## [Required action]
Your task is to give the number of lines in the listing that include "computer", and nothing else.

BEGIN Information shown

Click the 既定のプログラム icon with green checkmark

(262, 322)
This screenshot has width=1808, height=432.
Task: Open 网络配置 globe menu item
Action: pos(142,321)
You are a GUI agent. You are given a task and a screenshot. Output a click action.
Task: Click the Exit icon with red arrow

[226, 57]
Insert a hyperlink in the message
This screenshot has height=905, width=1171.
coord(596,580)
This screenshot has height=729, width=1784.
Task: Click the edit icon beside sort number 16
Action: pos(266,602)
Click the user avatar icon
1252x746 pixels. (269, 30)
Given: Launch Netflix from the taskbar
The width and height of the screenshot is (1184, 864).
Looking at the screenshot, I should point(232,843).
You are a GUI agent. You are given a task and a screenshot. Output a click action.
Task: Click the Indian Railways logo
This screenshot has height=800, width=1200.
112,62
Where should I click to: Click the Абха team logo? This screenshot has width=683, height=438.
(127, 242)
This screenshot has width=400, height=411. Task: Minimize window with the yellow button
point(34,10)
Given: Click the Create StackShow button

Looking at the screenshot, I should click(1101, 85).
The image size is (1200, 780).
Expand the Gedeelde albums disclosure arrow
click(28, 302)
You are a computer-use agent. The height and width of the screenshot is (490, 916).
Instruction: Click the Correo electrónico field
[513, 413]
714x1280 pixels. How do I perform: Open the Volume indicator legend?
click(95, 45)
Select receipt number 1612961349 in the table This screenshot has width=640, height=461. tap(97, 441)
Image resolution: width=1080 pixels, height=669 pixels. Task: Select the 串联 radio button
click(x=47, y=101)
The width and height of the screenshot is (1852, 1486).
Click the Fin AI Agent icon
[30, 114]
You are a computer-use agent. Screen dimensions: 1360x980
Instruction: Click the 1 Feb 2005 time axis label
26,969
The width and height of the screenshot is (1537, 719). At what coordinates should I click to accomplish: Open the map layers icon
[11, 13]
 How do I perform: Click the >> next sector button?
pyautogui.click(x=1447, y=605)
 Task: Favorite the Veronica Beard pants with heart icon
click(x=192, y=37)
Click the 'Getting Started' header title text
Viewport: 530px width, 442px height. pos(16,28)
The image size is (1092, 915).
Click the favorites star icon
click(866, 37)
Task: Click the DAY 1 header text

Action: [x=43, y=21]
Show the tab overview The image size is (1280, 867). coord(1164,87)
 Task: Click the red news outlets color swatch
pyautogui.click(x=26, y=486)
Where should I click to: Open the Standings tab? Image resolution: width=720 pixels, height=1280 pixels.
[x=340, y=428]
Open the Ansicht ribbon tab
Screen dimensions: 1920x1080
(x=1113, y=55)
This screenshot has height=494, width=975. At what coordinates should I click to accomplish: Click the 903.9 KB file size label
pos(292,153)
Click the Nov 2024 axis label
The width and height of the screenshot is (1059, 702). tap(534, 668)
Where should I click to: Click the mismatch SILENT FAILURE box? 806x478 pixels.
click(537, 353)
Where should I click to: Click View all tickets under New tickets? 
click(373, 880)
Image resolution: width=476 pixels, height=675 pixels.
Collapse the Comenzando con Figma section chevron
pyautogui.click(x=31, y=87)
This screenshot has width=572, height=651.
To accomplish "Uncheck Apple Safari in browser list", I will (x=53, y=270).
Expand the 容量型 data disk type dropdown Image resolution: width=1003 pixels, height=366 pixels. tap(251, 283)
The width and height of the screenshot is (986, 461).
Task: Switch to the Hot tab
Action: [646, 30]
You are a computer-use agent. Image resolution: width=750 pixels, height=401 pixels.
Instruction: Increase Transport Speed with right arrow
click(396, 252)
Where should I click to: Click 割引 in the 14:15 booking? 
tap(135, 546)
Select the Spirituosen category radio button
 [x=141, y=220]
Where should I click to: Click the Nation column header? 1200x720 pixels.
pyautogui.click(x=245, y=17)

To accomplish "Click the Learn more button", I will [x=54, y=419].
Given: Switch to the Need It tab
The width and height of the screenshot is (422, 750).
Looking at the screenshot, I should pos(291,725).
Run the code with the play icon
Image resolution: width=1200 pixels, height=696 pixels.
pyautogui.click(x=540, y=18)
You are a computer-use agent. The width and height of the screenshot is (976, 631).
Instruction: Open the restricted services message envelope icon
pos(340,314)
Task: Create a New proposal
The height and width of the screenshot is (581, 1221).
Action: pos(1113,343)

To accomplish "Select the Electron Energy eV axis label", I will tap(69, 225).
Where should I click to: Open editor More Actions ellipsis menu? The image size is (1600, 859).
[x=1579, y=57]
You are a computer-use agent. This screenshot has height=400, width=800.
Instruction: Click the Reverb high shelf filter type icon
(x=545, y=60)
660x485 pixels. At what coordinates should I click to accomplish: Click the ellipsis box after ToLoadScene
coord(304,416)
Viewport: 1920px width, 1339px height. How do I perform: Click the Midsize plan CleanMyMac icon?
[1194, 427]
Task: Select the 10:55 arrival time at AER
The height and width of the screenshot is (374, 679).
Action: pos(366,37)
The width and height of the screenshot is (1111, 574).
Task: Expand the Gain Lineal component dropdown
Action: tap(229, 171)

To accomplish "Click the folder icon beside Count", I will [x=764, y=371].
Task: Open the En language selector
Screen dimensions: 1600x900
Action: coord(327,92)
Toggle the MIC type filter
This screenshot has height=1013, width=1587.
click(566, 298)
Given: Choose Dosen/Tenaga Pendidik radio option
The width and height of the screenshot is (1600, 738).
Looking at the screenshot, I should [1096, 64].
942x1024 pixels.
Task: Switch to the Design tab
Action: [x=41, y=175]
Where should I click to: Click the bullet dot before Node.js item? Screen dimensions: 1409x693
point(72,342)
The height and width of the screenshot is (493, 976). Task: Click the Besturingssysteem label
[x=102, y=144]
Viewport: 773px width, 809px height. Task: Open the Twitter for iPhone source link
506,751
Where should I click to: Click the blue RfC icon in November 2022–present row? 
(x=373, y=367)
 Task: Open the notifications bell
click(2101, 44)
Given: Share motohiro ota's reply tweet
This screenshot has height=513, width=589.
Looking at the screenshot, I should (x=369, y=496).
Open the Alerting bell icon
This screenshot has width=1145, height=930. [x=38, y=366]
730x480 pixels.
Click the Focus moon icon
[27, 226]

END Information shown

## [Solution to this exercise]
5